The Temptation of the Team

The Temptation of the Team August 11, 2016

The_Prodigal_Liar_opt“Sure he tells lies,” he said, “but he is a good guy and on the team.”

So I was told when worried about Ben Carson’s “autobiography” and the errors it contains. Dr. Carson has done great work for the Kingdom of Heaven. Folks are right to keep his problems with veracity in perspective and I would:

If he had ever been sorry.

His book lies about his time at Yale. That’s a fact, but nobody cared about that fact. Why? No Christian thinks our saints are perfect, read the lives of the saints! We know David had to be confronted, Elijah was a complainer, and Moses messed up so badly he was not allowed into the Holy Land. There are many more serious errors than telling whoppers in your autobiography, though retelling them in the chapter on honesty was a bit much.

Why didn’t Dr. Carson say he was sorry, admit error, and move on?

First, nobody questions the errors. Second, the defense that it was “no big deal” compared to somebody else’s sins is a bad argument for children, let alone grownups with Ivy League degrees.

I think the answer is this: if he admits his sin, then he is a sinner. If he ignores the sin, or downplays it, or defends it, then the response will eventually be, “Dr. Carson is a valuable member of Team Jesus. Stop picking on small faults.”

It is the Clinton strategy: deny, admit a bit, ask why we cannot move on.

I think this is the temptation of the team: people who reach the right conclusions get a pass if they don’t force us to admit their mendacity. This is a lesson our Presidential candidates in both major parties have mastered. They do not admit anything, even when the facts are obvious. The most ludicrous spin is accepted if it keeps being made. Democrats blame the “crony media” or the “right wing conspiracy” and Republicans take on “media bias.”

Team tempters say:  “If you must admit an error, then minimize and move on. Never say you are sorry: you misspoke, you made an error in judgment.” The ultimate temptation of the team is to admit nothing until people grow sick of your critics.

David Barton has a book removed from publication and has a long track record of falsehoods about his own life.   We have accredited Christian colleges ranging from the fundamentalist to the fairly liberal and I can find no history department that defends his work. Barton admits what he must, challenges his critics with carping and liberalism, and then republishes his error ridden book. Homeschool groups continue to invite him to conferences.

Why?

He is on team conservative, Christian, and homeschool. We ignore his lies because he is our guy and (from what I hear) a nice person with whom to have lunch.

I have given two specific examples, but the list is very long. Again: I have sinned. I have made mistakes. I have made factual errors in things I have written. When confronted, God helping me, the response is not: “I am on the team,” but “I am sorry.”

* [Exercise aim]:
Write the next part of the essay on the temptation of the team, picking up right after its final sentence. The data that comes next is drawn from a separate source.

* [A set of records]:
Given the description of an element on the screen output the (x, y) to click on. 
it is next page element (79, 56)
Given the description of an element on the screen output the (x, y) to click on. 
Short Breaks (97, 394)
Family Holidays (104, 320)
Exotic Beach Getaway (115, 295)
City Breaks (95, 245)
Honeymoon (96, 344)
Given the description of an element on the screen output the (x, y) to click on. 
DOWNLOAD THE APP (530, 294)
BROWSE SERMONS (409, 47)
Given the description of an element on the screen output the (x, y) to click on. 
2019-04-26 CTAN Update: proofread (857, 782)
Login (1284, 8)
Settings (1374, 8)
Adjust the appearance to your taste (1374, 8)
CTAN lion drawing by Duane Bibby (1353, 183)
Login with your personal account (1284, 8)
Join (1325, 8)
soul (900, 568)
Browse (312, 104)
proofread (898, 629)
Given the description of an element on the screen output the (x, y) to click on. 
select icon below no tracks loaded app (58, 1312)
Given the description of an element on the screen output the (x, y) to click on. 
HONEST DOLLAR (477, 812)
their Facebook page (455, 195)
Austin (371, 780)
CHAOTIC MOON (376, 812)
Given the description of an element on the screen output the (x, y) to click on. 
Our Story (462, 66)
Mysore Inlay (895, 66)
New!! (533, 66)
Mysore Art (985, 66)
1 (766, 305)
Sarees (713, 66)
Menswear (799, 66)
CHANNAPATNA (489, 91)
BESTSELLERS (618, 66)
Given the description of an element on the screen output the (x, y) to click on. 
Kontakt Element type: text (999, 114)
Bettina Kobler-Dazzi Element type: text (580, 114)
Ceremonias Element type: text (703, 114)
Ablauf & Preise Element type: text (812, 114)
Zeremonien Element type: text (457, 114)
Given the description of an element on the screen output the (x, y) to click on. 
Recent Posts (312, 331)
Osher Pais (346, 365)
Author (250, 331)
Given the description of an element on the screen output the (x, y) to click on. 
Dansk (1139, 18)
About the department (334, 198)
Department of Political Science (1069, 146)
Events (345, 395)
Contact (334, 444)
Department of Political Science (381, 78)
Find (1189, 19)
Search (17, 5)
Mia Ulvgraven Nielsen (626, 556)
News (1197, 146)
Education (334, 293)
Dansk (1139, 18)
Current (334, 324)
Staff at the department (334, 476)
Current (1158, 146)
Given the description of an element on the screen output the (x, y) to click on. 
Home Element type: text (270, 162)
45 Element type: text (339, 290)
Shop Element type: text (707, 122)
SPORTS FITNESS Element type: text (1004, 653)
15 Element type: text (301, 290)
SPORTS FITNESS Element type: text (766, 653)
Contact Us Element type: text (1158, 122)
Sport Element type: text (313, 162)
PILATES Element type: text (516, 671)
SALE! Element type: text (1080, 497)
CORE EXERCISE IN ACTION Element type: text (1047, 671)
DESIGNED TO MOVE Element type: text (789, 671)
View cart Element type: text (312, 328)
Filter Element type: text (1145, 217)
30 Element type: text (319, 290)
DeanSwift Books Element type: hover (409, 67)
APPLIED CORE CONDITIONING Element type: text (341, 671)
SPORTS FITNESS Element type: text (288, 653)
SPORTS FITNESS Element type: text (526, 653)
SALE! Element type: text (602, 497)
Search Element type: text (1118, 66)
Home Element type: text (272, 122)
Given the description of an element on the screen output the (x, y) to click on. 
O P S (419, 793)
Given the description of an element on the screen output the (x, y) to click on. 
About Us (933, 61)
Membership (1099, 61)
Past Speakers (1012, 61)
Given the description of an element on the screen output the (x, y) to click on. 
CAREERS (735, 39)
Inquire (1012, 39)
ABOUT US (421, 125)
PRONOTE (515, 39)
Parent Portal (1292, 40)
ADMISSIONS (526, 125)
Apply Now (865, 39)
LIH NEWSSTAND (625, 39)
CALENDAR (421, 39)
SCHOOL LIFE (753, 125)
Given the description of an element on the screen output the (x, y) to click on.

* [Response]:
As culture changed on sexual morality, the most frustrating argument to many traditional Christians was: “Prunella and Cain may be living together outside of marriage, but they are good people.” Indeed, Prunella might be jolly company and on the pro-life committee. Despite Cain’s fornication, he might be an excellent worship leader.

We hated it when other people made the argument, but now we make it about our celebrities.

I heard the story of  a conservative church where the divorced wife of a man had to sit in a pew watching her former husband continue in leadership. Meanwhile, he was not paying child support and would drive off with his new car and new wife.

When she complained, she heard things like:

He is a good guy. He gets along. He has the right views. Other than the marriage thing and the child support thing, he is a great guy. Who are we to judge? Why do you pick on people? Give him a chance. Old Cain is part of the team.

And Old Cain is part of the team. Meanwhile his wife, who had the misfortune of not having the talent everyone admired, was not on the team. She suffered, but her problems were recalled and used as the reason for her suffering. (“If I had been married to Prunella . . . well what Cain did was not right, but . . . “)

I am for healing, help, and restoration. Thank God for it, I have needed it, but real healing begins when we are wrong. If you claim a degree you did not earn, admit it, repent, and make restitution. Don’t lie in the books you write and when you make a mistake: fess up.

Most of all we must stop justifying our overlooking of evil, so the ministry may abound! People get hurt, but the teammate is protected, because that is the temptation of the team.

Why are homeschool conventions still inviting Barton or selling his error ridden materials? Is the excuse, sure he lies about history, but . . . what? We like his presentations? He dislikes the people we dislike, so ‘any stick to beat a dog?’ Why is the erroneous Ben Carson book still for sale?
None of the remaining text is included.